-- Information shown follows --

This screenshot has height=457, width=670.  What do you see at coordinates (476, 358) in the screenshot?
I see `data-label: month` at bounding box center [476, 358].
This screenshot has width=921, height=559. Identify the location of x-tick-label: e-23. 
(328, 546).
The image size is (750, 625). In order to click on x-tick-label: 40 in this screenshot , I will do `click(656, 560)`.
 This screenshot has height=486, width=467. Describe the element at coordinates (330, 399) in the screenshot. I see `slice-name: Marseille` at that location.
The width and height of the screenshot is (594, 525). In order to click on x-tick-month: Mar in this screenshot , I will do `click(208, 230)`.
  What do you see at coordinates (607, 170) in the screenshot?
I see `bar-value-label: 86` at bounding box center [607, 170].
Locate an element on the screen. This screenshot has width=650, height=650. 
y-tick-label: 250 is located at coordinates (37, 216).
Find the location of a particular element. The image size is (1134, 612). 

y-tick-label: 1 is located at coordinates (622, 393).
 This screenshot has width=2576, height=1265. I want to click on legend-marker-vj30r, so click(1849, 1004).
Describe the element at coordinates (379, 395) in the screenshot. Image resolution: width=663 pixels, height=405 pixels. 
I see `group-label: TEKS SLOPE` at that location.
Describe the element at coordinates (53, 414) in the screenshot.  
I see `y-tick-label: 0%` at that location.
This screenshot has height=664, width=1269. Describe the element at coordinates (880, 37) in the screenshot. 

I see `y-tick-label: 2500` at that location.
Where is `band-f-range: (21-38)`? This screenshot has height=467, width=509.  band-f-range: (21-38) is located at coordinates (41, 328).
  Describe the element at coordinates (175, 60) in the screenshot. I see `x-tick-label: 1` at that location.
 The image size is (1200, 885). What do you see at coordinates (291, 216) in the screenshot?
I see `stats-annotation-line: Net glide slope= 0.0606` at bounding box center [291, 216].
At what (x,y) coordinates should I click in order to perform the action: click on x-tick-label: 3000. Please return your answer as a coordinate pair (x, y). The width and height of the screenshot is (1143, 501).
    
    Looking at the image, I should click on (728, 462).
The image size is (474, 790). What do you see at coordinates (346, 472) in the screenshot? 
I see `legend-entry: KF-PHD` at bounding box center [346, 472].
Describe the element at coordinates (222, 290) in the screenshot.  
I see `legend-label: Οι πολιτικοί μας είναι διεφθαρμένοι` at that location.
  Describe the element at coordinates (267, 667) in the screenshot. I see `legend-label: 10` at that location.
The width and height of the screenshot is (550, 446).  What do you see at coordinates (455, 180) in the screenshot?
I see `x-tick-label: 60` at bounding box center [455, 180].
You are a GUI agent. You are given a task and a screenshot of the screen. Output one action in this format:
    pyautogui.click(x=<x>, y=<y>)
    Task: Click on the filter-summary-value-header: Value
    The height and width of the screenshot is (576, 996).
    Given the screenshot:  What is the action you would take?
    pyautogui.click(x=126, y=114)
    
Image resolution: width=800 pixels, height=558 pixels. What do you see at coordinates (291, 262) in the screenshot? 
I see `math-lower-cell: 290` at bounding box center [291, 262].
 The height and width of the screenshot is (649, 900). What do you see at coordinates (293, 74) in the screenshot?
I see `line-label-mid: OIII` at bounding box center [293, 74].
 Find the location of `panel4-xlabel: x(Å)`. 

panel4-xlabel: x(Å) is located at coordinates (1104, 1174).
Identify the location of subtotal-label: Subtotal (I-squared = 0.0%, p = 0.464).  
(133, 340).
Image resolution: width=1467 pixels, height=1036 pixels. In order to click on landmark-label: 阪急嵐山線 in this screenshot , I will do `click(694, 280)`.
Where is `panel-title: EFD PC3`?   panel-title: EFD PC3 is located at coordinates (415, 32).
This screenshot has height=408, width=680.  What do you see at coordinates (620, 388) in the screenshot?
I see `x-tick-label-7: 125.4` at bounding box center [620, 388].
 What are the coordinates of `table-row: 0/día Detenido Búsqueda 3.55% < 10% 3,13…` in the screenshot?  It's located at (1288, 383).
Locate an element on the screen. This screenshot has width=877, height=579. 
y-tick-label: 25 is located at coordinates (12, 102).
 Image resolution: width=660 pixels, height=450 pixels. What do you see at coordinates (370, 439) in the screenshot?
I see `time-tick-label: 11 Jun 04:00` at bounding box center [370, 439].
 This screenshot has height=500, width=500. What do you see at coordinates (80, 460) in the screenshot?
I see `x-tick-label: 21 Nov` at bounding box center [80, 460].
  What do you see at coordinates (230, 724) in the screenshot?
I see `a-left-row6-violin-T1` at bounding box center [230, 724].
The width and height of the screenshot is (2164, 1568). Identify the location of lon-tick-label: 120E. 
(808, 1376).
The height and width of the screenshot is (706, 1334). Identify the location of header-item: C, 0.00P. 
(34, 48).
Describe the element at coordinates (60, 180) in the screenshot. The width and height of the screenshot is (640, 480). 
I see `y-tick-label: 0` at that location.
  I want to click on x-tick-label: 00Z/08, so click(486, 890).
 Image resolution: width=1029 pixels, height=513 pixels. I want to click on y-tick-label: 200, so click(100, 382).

-- Information shown concluded --

Exercise directions: Reproduce every one of the records above word for word, leaving nothing out and changing nothing.

Reply:
This screenshot has height=457, width=670.  What do you see at coordinates (476, 358) in the screenshot?
I see `data-label: month` at bounding box center [476, 358].
This screenshot has width=921, height=559. Identify the location of x-tick-label: e-23. 
(328, 546).
The image size is (750, 625). In order to click on x-tick-label: 40 in this screenshot , I will do `click(656, 560)`.
 This screenshot has height=486, width=467. Describe the element at coordinates (330, 399) in the screenshot. I see `slice-name: Marseille` at that location.
The width and height of the screenshot is (594, 525). In order to click on x-tick-month: Mar in this screenshot , I will do `click(208, 230)`.
  What do you see at coordinates (607, 170) in the screenshot?
I see `bar-value-label: 86` at bounding box center [607, 170].
Locate an element on the screen. This screenshot has width=650, height=650. 
y-tick-label: 250 is located at coordinates (37, 216).
Find the location of a particular element. The image size is (1134, 612). 

y-tick-label: 1 is located at coordinates (622, 393).
 This screenshot has width=2576, height=1265. I want to click on legend-marker-vj30r, so click(1849, 1004).
Describe the element at coordinates (379, 395) in the screenshot. Image resolution: width=663 pixels, height=405 pixels. 
I see `group-label: TEKS SLOPE` at that location.
Describe the element at coordinates (53, 414) in the screenshot.  
I see `y-tick-label: 0%` at that location.
This screenshot has height=664, width=1269. Describe the element at coordinates (880, 37) in the screenshot. 

I see `y-tick-label: 2500` at that location.
Where is `band-f-range: (21-38)`? This screenshot has height=467, width=509.  band-f-range: (21-38) is located at coordinates (41, 328).
  Describe the element at coordinates (175, 60) in the screenshot. I see `x-tick-label: 1` at that location.
 The image size is (1200, 885). What do you see at coordinates (291, 216) in the screenshot?
I see `stats-annotation-line: Net glide slope= 0.0606` at bounding box center [291, 216].
At what (x,y) coordinates should I click in order to perform the action: click on x-tick-label: 3000. Please return your answer as a coordinate pair (x, y). The width and height of the screenshot is (1143, 501).
    
    Looking at the image, I should click on (728, 462).
The image size is (474, 790). What do you see at coordinates (346, 472) in the screenshot? 
I see `legend-entry: KF-PHD` at bounding box center [346, 472].
Describe the element at coordinates (222, 290) in the screenshot.  
I see `legend-label: Οι πολιτικοί μας είναι διεφθαρμένοι` at that location.
  Describe the element at coordinates (267, 667) in the screenshot. I see `legend-label: 10` at that location.
The width and height of the screenshot is (550, 446).  What do you see at coordinates (455, 180) in the screenshot?
I see `x-tick-label: 60` at bounding box center [455, 180].
You are a GUI agent. You are given a task and a screenshot of the screen. Output one action in this format:
    pyautogui.click(x=<x>, y=<y>)
    Task: Click on the filter-summary-value-header: Value
    The height and width of the screenshot is (576, 996).
    Given the screenshot:  What is the action you would take?
    pyautogui.click(x=126, y=114)
    
Image resolution: width=800 pixels, height=558 pixels. What do you see at coordinates (291, 262) in the screenshot? 
I see `math-lower-cell: 290` at bounding box center [291, 262].
 The height and width of the screenshot is (649, 900). What do you see at coordinates (293, 74) in the screenshot?
I see `line-label-mid: OIII` at bounding box center [293, 74].
 Find the location of `panel4-xlabel: x(Å)`. 

panel4-xlabel: x(Å) is located at coordinates (1104, 1174).
Identify the location of subtotal-label: Subtotal (I-squared = 0.0%, p = 0.464).  
(133, 340).
Image resolution: width=1467 pixels, height=1036 pixels. In order to click on landmark-label: 阪急嵐山線 in this screenshot , I will do `click(694, 280)`.
Where is `panel-title: EFD PC3`?   panel-title: EFD PC3 is located at coordinates (415, 32).
This screenshot has height=408, width=680.  What do you see at coordinates (620, 388) in the screenshot?
I see `x-tick-label-7: 125.4` at bounding box center [620, 388].
 What are the coordinates of `table-row: 0/día Detenido Búsqueda 3.55% < 10% 3,13…` in the screenshot?  It's located at (1288, 383).
Locate an element on the screen. This screenshot has width=877, height=579. 
y-tick-label: 25 is located at coordinates (12, 102).
 Image resolution: width=660 pixels, height=450 pixels. What do you see at coordinates (370, 439) in the screenshot?
I see `time-tick-label: 11 Jun 04:00` at bounding box center [370, 439].
 This screenshot has height=500, width=500. What do you see at coordinates (80, 460) in the screenshot?
I see `x-tick-label: 21 Nov` at bounding box center [80, 460].
  What do you see at coordinates (230, 724) in the screenshot?
I see `a-left-row6-violin-T1` at bounding box center [230, 724].
The width and height of the screenshot is (2164, 1568). Identify the location of lon-tick-label: 120E. 
(808, 1376).
The height and width of the screenshot is (706, 1334). Identify the location of header-item: C, 0.00P. 
(34, 48).
Describe the element at coordinates (60, 180) in the screenshot. The width and height of the screenshot is (640, 480). 
I see `y-tick-label: 0` at that location.
  I want to click on x-tick-label: 00Z/08, so click(486, 890).
 Image resolution: width=1029 pixels, height=513 pixels. I want to click on y-tick-label: 200, so click(100, 382).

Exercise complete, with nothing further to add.